Category Archives: Literature

Great expectations – are they a good idea?

In Charles Dickens’s Great Expectations Pip, a boy of humble origins, steadily grows into a man of great ambition. But is he the happier man? Or is it the unsophisticated and uneducated Joe who’s happiest? -the partner of his sister, who raised him. It’s often said that Dickens dedicated his works to railing against social injustices and inequalities.

But he was also playing with philosophical concepts, and obviously societal ones. We instinctively want the ambitious, lowly born person to do well. But should we not also question the ambition, as does Dickens? We teach people that having great expectations is a good thing. Sometimes we even go so far as to praise avariciousness, though we rarely call it by that name. But should we? Are great expectations always good? Or would it be a better thing to teach our young to be content with what they already have?

A Death Knell for Utopia

Utopian visions have caught the imagination of some of the greatest minds in history, and formed a theme that has been echoed in historic libraries around the world. We have Plato’s Republic, Thomas More’s Utopia, an unparalleled publishing of nearly 100 utopian fantasies between 1875 and 1905, and more recently the publishing of Fukuyama’s ‘The End of History and the Last Man’, in which he says that the future will simply be managing past ideas. Most now agree that ‘the end of history’ reflected no more than a mood at the time. In fact it’s no coincidence that each utopian vision is eventually discredited. A state of universal perfection is a backward concept. It belongs with the absolutes of Newtonian physics; not with society past the teachings of Einstein. What’s perfect to one person is an abomination to another. And what is perfect to someone at age 40 may be an abomination to that same person aged 50.

So in fact there is no such thing as a true Utopia. However there are such things as ideals, and as such the closest we will ever get to utopia is a state of constant reform, adaptation and evolution.

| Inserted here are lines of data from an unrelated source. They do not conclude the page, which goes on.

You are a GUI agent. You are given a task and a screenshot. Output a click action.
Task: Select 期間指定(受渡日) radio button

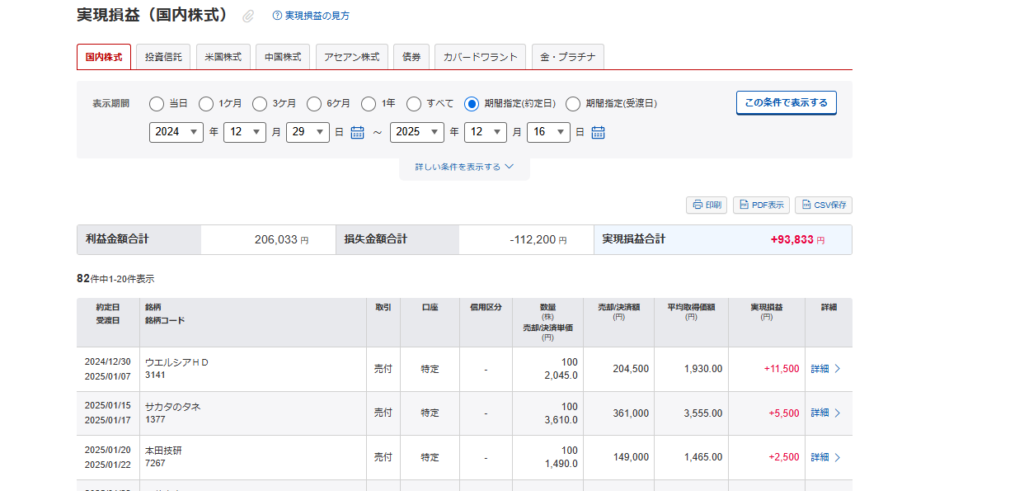(573, 103)
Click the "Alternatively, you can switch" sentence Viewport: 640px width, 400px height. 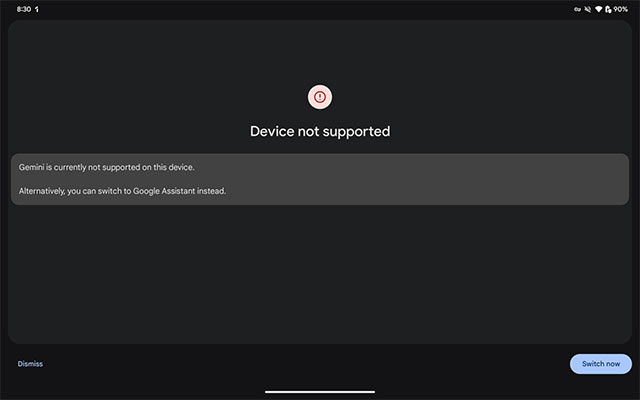[123, 191]
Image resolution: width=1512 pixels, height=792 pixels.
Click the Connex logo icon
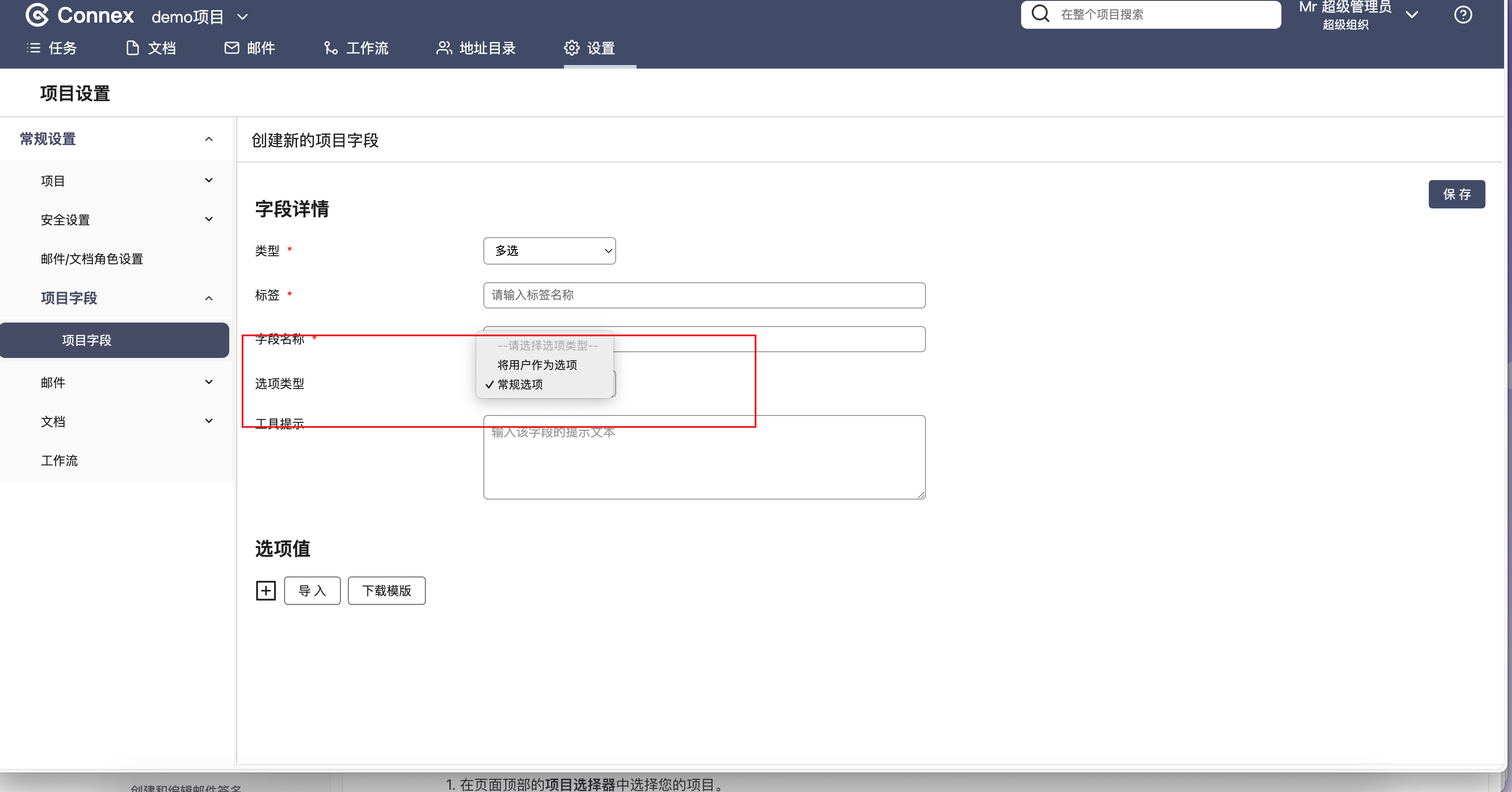click(37, 15)
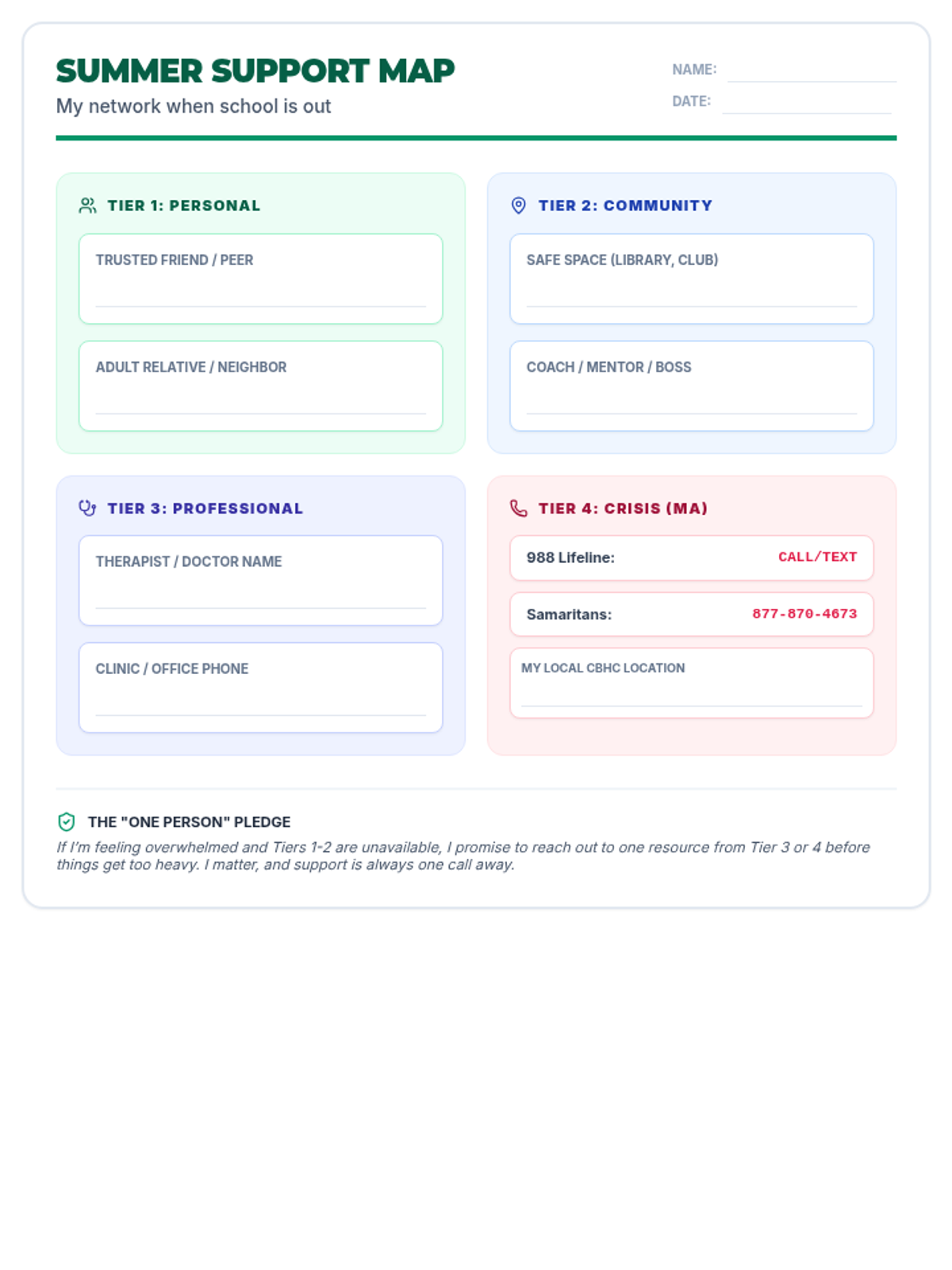This screenshot has width=952, height=1270.
Task: Click the 988 Lifeline CALL/TEXT label
Action: (x=817, y=557)
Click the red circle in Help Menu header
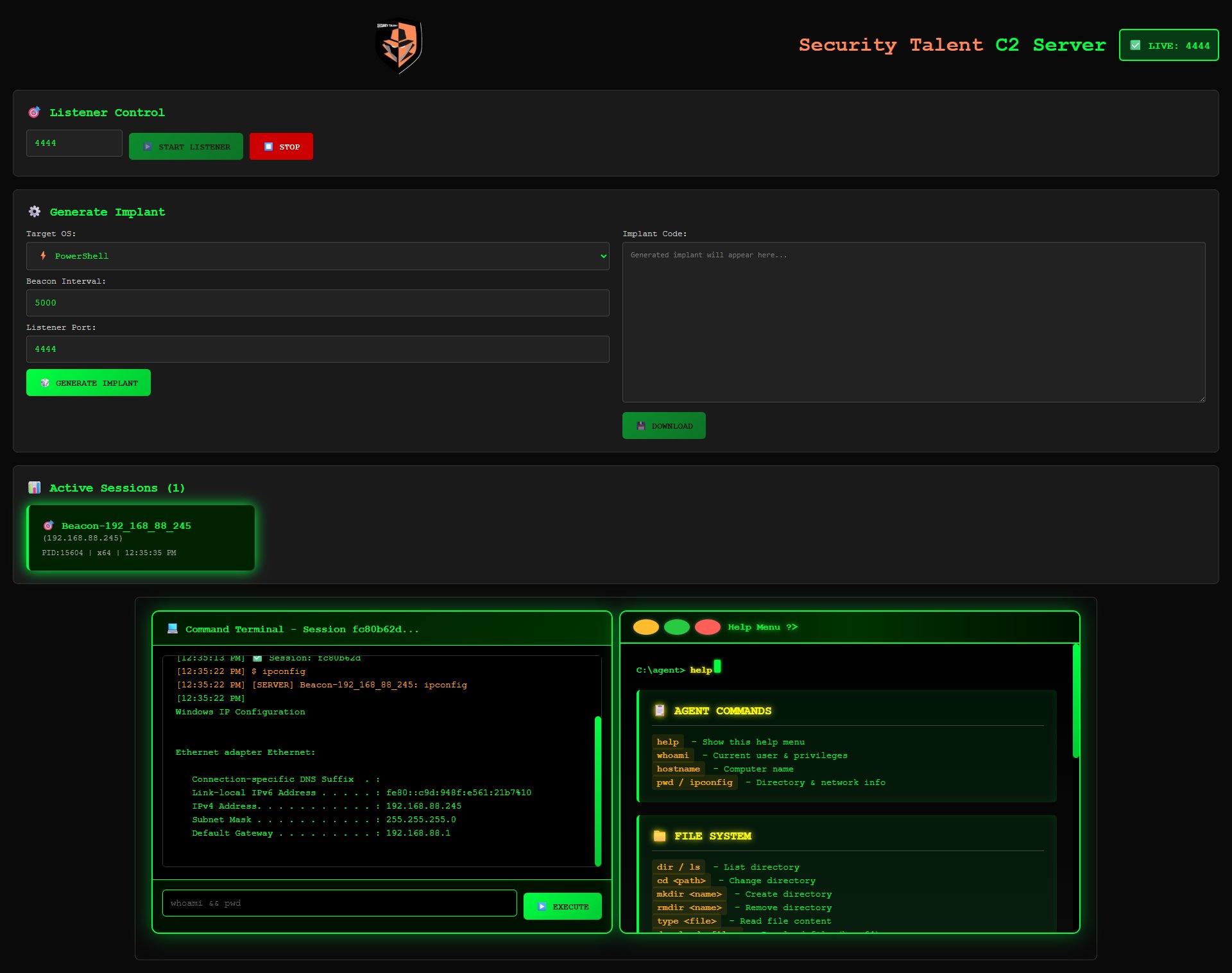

Do you agree? Is the mood today one that will result in a death knell for the continued publishing of utopian visions?

>Great Modern Books

>The great books are held to be great cultural achievements and long term assets. Many films have entered this category too over the past few decades. But what books remain either undiscovered or worthy of being made into film that have not yet been already?

In other words what stories would you like to see made into film?